In Nevada assault and battery can range from simple misdemeanors punishable by community service to very serious felonies punished with Nevada State Prison. Penalties for assault and battery tend to be more severe in Nevada if any of the following conditions is true:
- if deadly weapons were used or were available to be used during the alleged assault or battery;
- if inmates, parolees or probationers committed the alleged assault or battery;
- if the alleged victim sustained substantial bodily harm in Nevada
- if there was an intent to commit a greater crime (such as mayhem, robbery, grand larceny, sexual assault, or homicide); or
- if the alleged victims were a protected class, which includes police officers, state officials, firemen, jailers, teachers, school employees, judges, doctors, health care providers, taxi drivers, transit officials and even umpires at sporting events.
Penalties for assault range depending on a number of factors:
- A Nevada assault crime committed without a deadly weapon is a misdemeanor. The judge may impose six months in jail and/or a $1,000 fine. OR, the judge may impose community service instead of jail time.
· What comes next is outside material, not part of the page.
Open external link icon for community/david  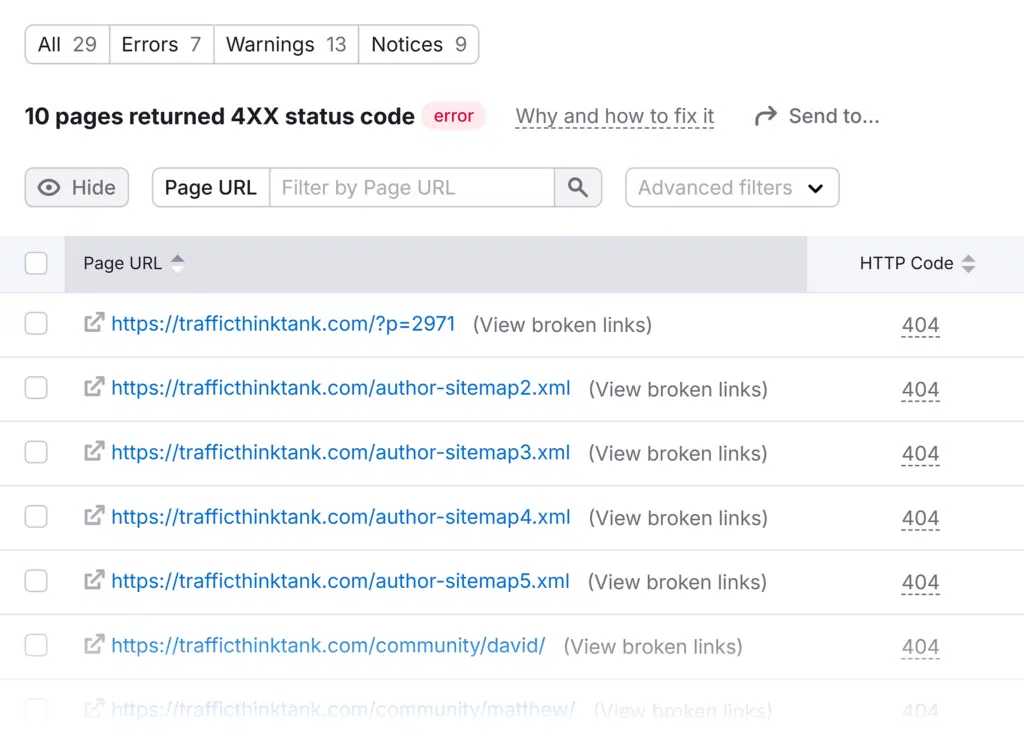pyautogui.click(x=94, y=645)
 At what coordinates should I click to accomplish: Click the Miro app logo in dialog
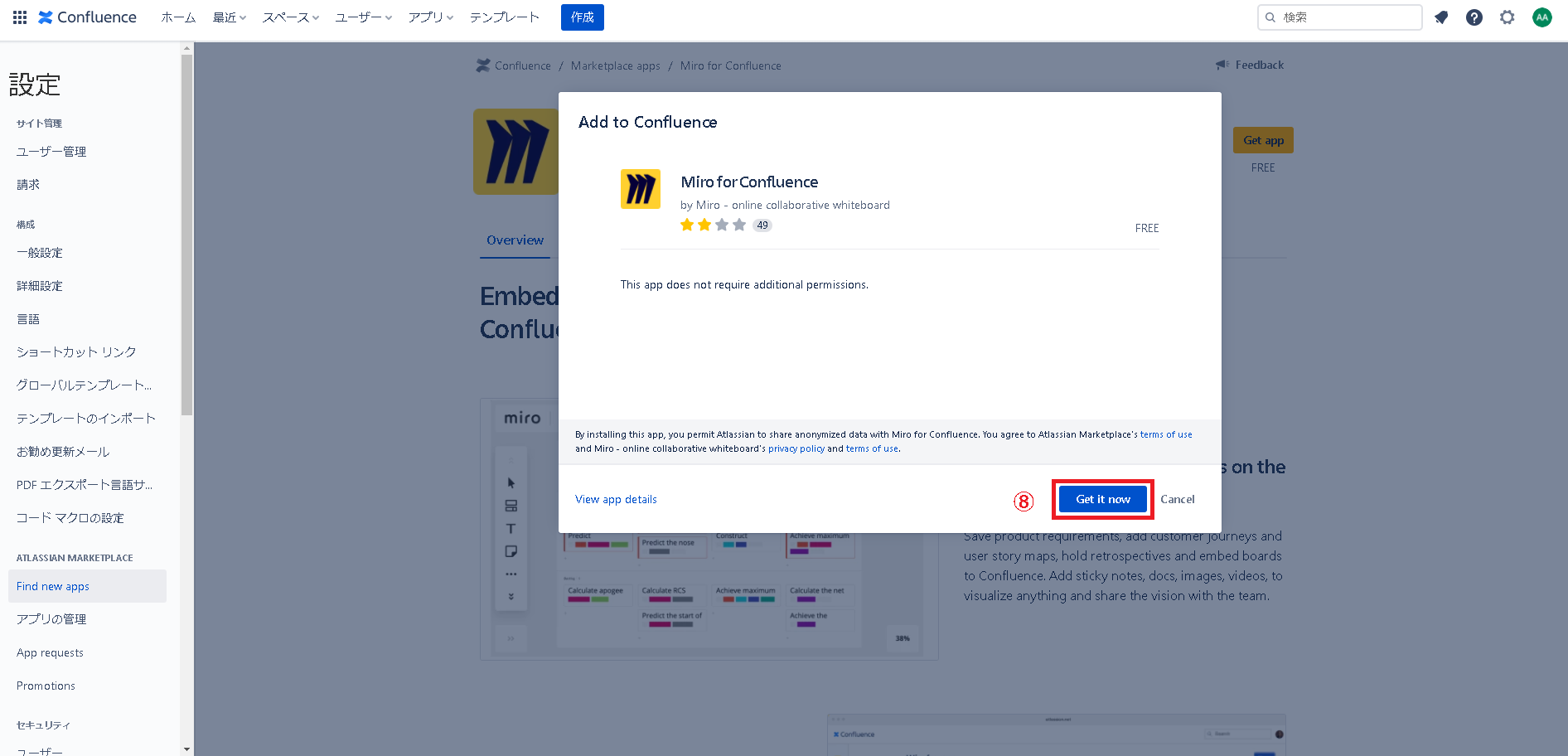tap(640, 189)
- A Nevada assault crime committed with a deadly weapon is a category B felony. The judge may impose imprisonment for one to six years and/or a $5,000 fine.
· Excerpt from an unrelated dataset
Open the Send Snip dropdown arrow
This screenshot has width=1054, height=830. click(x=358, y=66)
- A Nevada assault crime committed against a protected class without a deadly weapon is a gross misdemeanor. The judge may impose imprisonment for 364 days and/or a $2,000 fine.
- A Nevada assault crime committed against a protected class with a deadly weapon is a category B felony. The judge may impose imprisonment for one to six years and/or a $5,000 fine.
- A Nevada assault crime committed against a protected class, by a prisoner, parolee or probationer, and without a deadly weapon, is a category D felony. The judge may impose imprisonment for one to four years and maybe a $5,000 fine.
- A Nevada assault crime committed against a protected class, by a prisoner, parolee or probationer, and with a deadly weapon, is a category B felony. The judge may impose imprisonment for one to six years and/or a $5,000 fine.
(If someone is charged with the mayhem in Nevada but the incident did not result in permanent injury, then the charge may be reduced to assault. NRS 200.300)
If the alleged battery is committed between family members, significant others or roommates, Nevada’s domestic abuse law may take over.
EXPERIENCED ASSAULT DEFENSE ATTORNEY
If you have been arrested for or charged with assault or aggravated assault, seek the counsel of a Reno criminal defense attorney with experience fighting violence related cases. We have successfully defended thousands of assault cases.
There are numerous defenses for assault, including lack of intent, self defense and consent. Lee knows all the defenses and can help you get the charges dismissed and can help you get the charges dismissed or reduced to a lesser offense.
If you have been arrested for assault or a aggravated assault, you deserve an experienced criminal defense attorney who will personally handle your case. Call Reno Nevada Law attorney Lee Hotchkin (775) 786-5791 – it’s what we do!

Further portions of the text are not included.